# Provided data
┏━━

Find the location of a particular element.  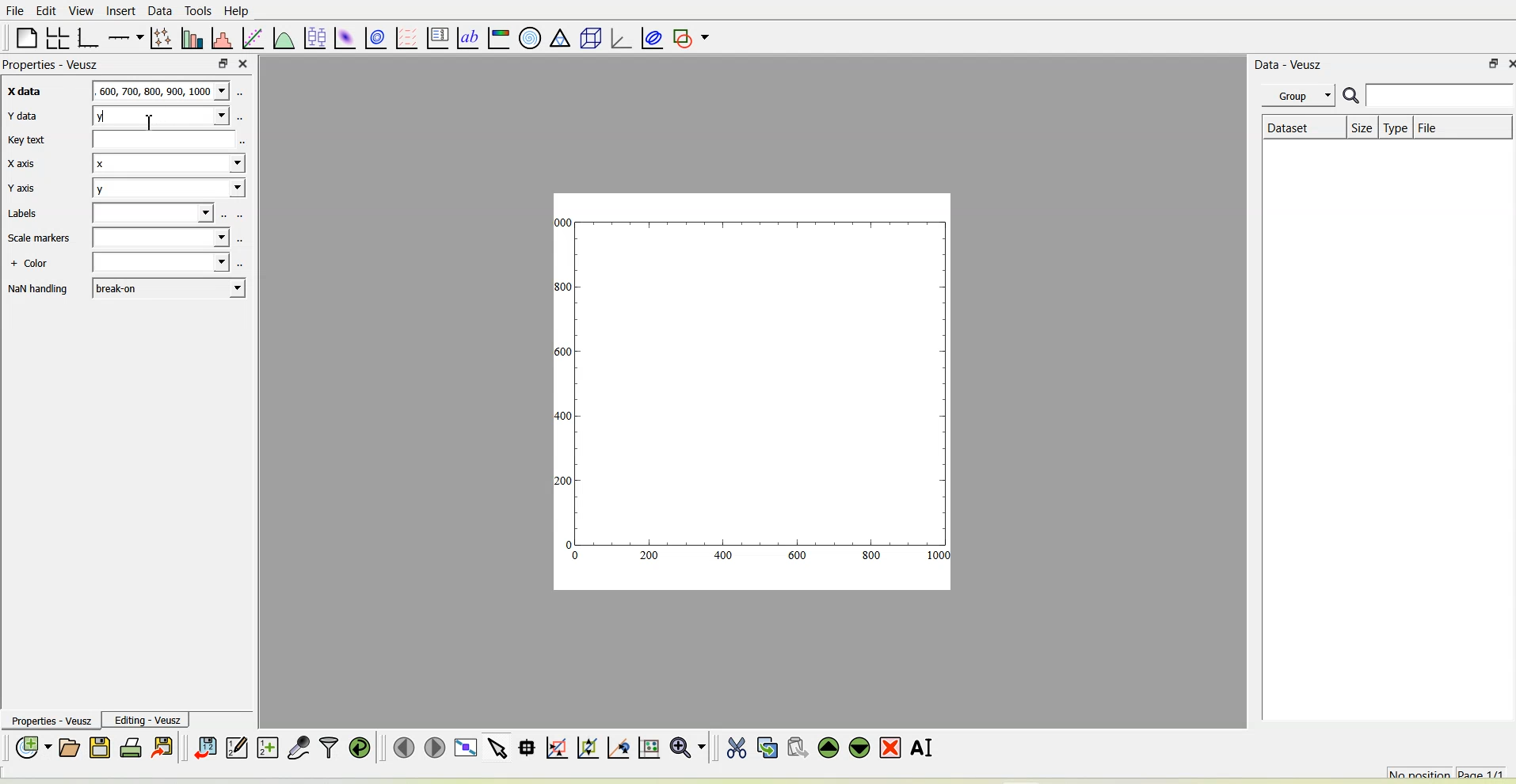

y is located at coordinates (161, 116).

┗━━
┏━━

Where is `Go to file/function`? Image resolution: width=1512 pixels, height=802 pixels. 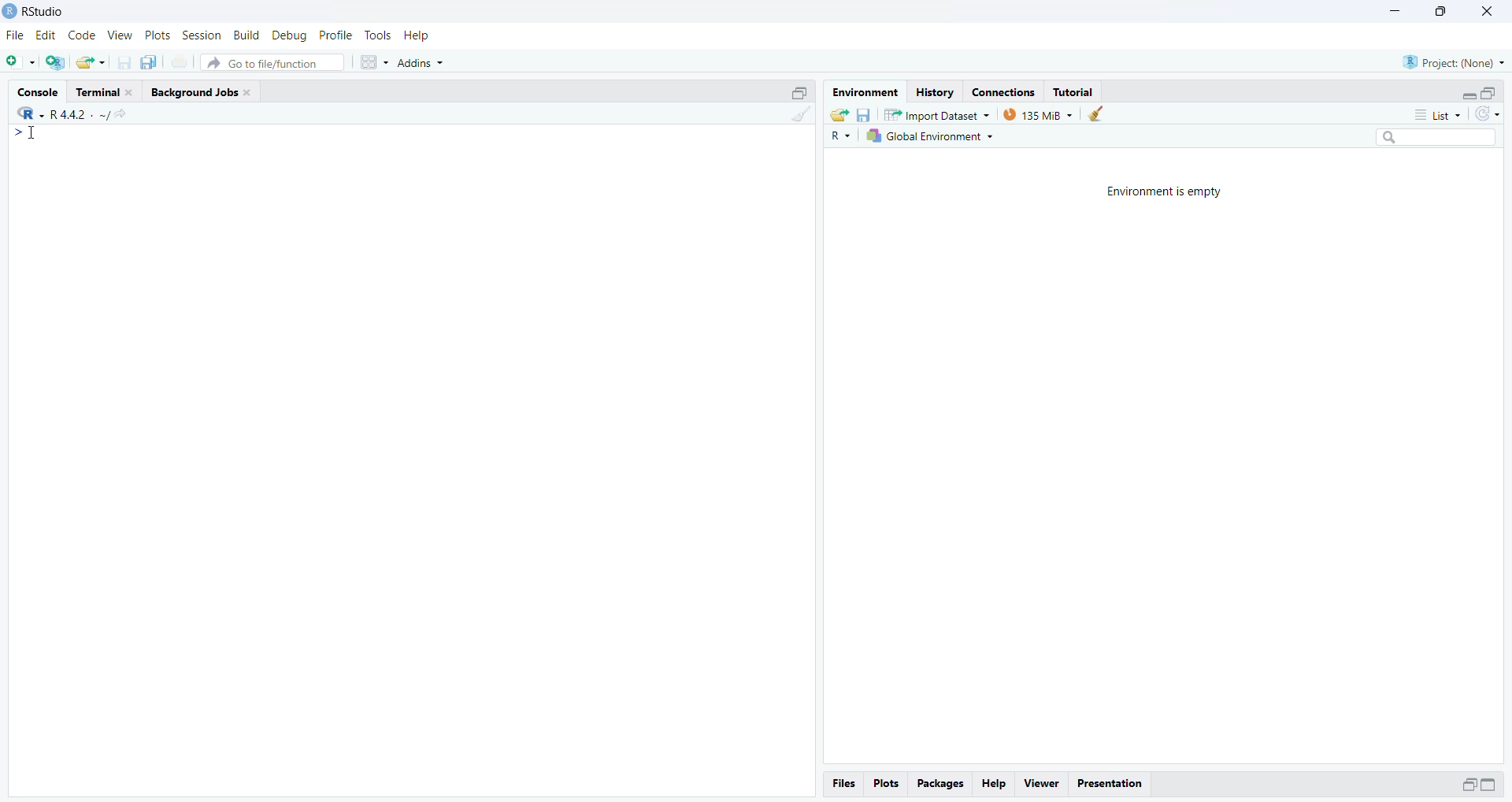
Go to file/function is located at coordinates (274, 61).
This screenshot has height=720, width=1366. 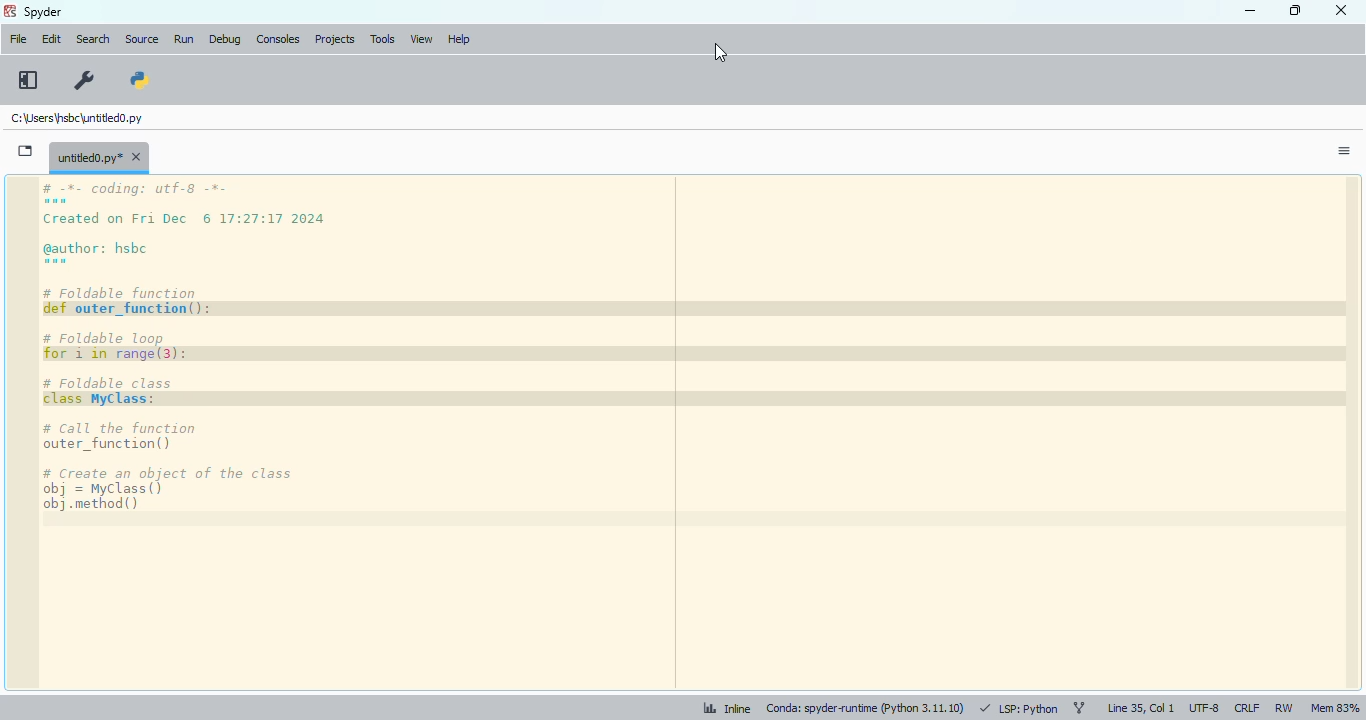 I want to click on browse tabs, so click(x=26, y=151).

┗━━
┏━━

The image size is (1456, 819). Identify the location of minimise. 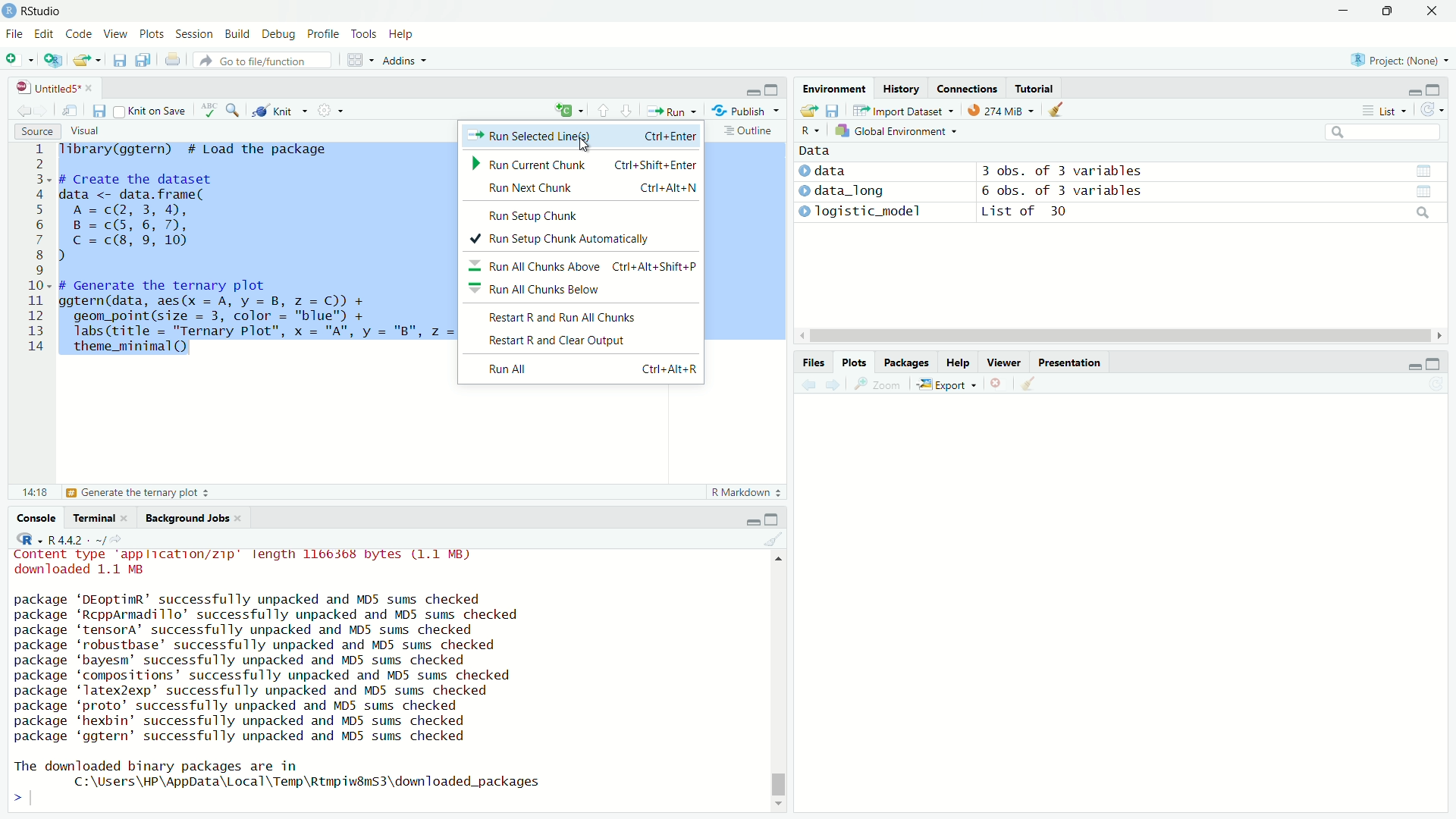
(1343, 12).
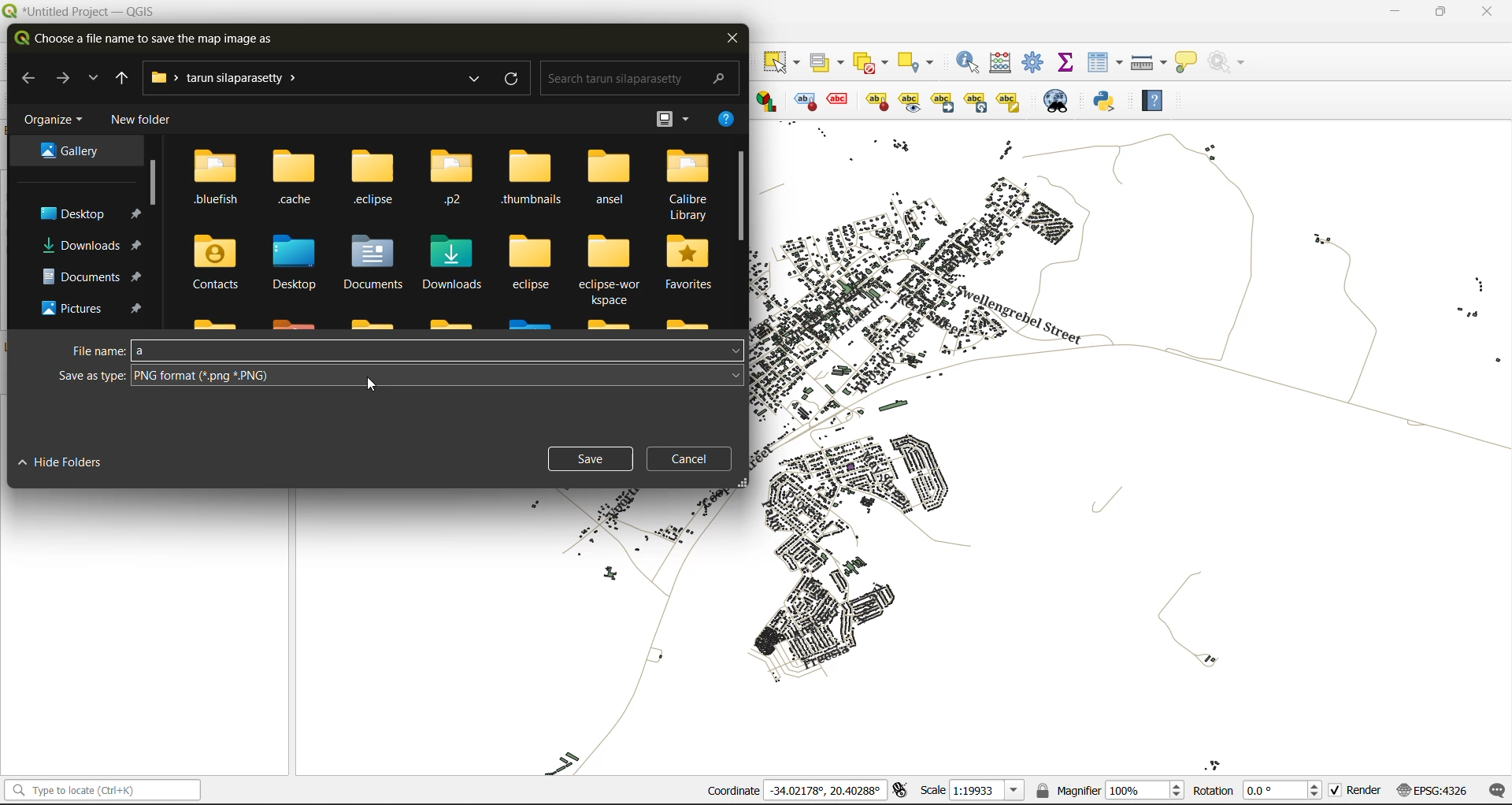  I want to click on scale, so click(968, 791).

┗━━

# What is needed
Echo the entries word for word, starting at the line that contains "The image size" and ending at the line that contains "I want to click on scale, so", with both of those lines included. Omit the pictures.

# Completed task
The image size is (1456, 819). Identify the location of minimise. 
(1343, 12).
  I want to click on scale, so click(968, 791).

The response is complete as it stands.